### [SUPPLIED TEXT]
Case study1

Direct decision allows independence

Labour limitations were the primary reason for the arrival of a Claydon direct drill at J Struthers and Son’s Astwick Bury Farm, Stotfold, on the Herts/Beds border two years ago. Prior to this, and following the retirement of the farm’s only employee ten years ago, Madeleine Palmer had been using contractors for most of her in-field operations. With a livery yard run alongside the family’s 140ha arable enterprise, this seemed like the best solution to balance the needs of the farm with the yard work –– with father Jim looking after the combining.

But although the working relationship with her contractor had previously been good, two things prompted the farm’s drilling operation to be taken back in-house. The first was the fact that the contractor was switching to a wider sprayer boom width, which would’ve forced a move to wider tramlines. The second was the degree of success the contractor had achieved establishing oilseed rape on the farm using a direct drill –– leading her to consider the same approach for establishing wheat. “Previously, we’d been using a conventional system of ploughing and power harrowing for crop establishment, but there’s no doubt it was costly in terms of labour and fuel.” Due to commitments with a young family just over ten years ago, she began using contractors for all field operations apart from combining and this worked very successfully –– with technology, such as variable rate spreading, helping to raise the farm’s yields.

Although conventional methods were initially used to establish all crops, the job of rape sowing was given to the contractor’s Claydon V-drill in 2006. “It wasn’t the first time we’d tried direct drilling on the farm, but when we previously direct-drilled some wheat and rape back in the ‘90s, it was something of a disaster.

The drill we used moved too much soil, and we lost too much moisture in the very dry conditions. “But I wanted to give it another try, given that drill design has moved on since then. Admittedly, once the contracting charges were taken into account, the cost saving wasn’t that huge, but the system worked well –– and being a quick and simple one-man operation, it was very impressive. ”At the time, she was keen to take more of the farm work back in-hand, but with having the livery yard to run as well, she needed a system that would keep the number of hours in the tractor seat to a minimum.

Establishment costs cut

Over the next two years, the farm’s rape yields were maintained, at the same time as establishment costs being cut. But it was the speed of the operation, and the reduction in the number of passes to establish the crop that convinced Madeleine Palmer to consider establishing cereals using the same method –– subsequently investing in the farm’s own drill. “There didn’t seem to be many people direct drilling wheat at the time, and I learned that, while some had tried to do so with the Claydon V-drill, it had suffered from problems with trash accumulating in-between the tines. “Others were extremely sceptical about how successful the system would be with wheat but Claydon had a lot of people establishing the crop effectively using a direct drilling system –– including their home farm –– and having seen some cereal crops established with Claydon drills, I didn’t see any reason why it wouldn’t work here. “The land on which our contractors had direct-drilled rape appeared to have a good tilth after the crop had been cut, and it seemed to be the wrong approach to plough that under. Perhaps more importantly, not exposing the soil by turning it over meant we retained valuable autumn moisture at the time of drilling.”

### [DATA SHOWN]
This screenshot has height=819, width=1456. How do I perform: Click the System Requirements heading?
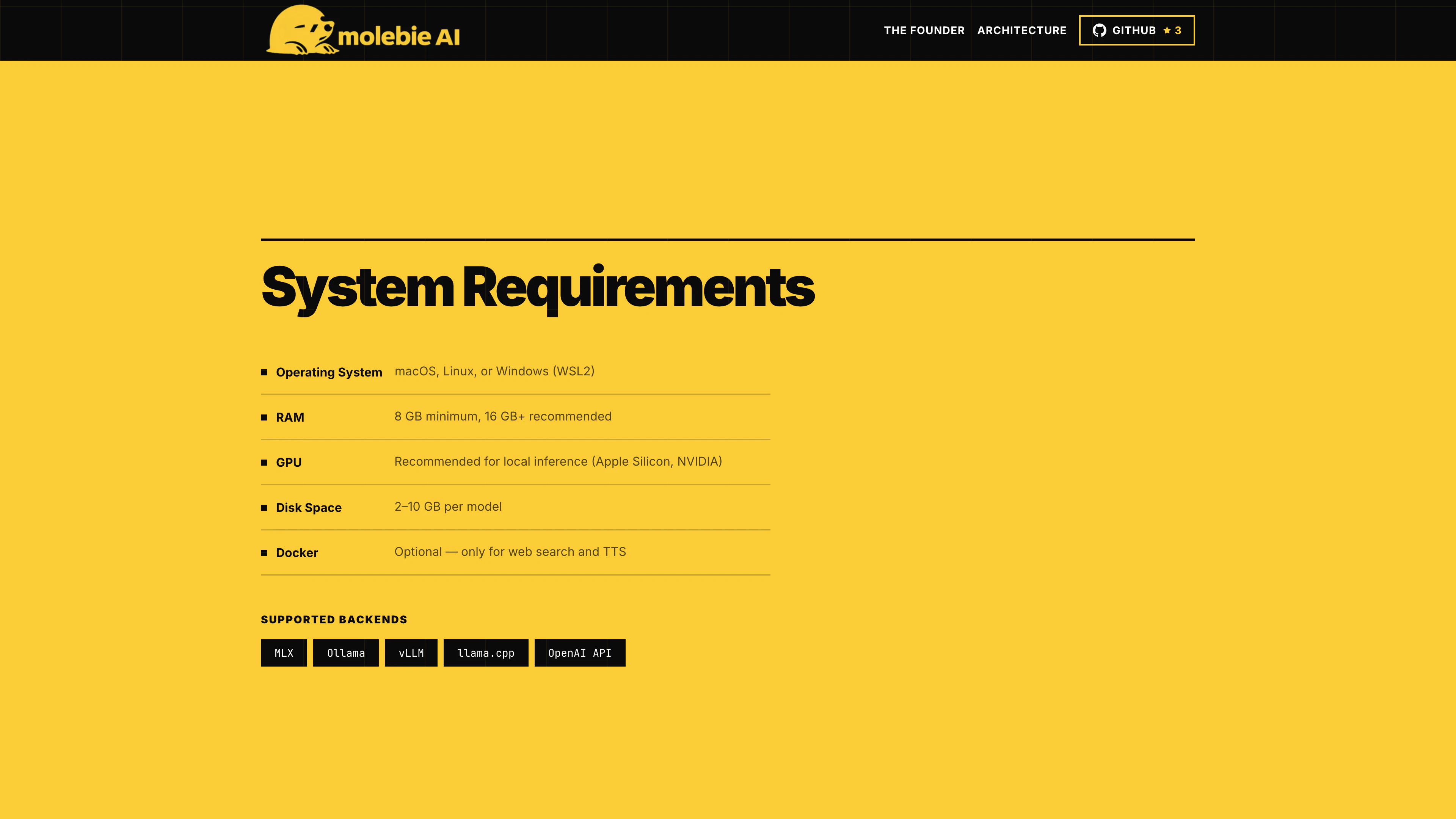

### [YOUR TASKS]
a – According to the direct drilling case study, in what year was rape sowing handed to the contractor's Claydon V-drill?
b – Summarize the direct drilling case study in two sentences.
The data is separate material that stands apart from the direct drilling case study.

### [EXERCISE RESULTS]
a – 2006.

b – Labour limitations led Madeleine Palmer to bring a Claydon direct drill to Astwick Bury Farm. Her contractor's switch to a wider sprayer boom and its success direct-drilling oilseed rape, which kept yields up while cutting establishment costs, prompted her to take drilling back in-house and establish wheat the same way.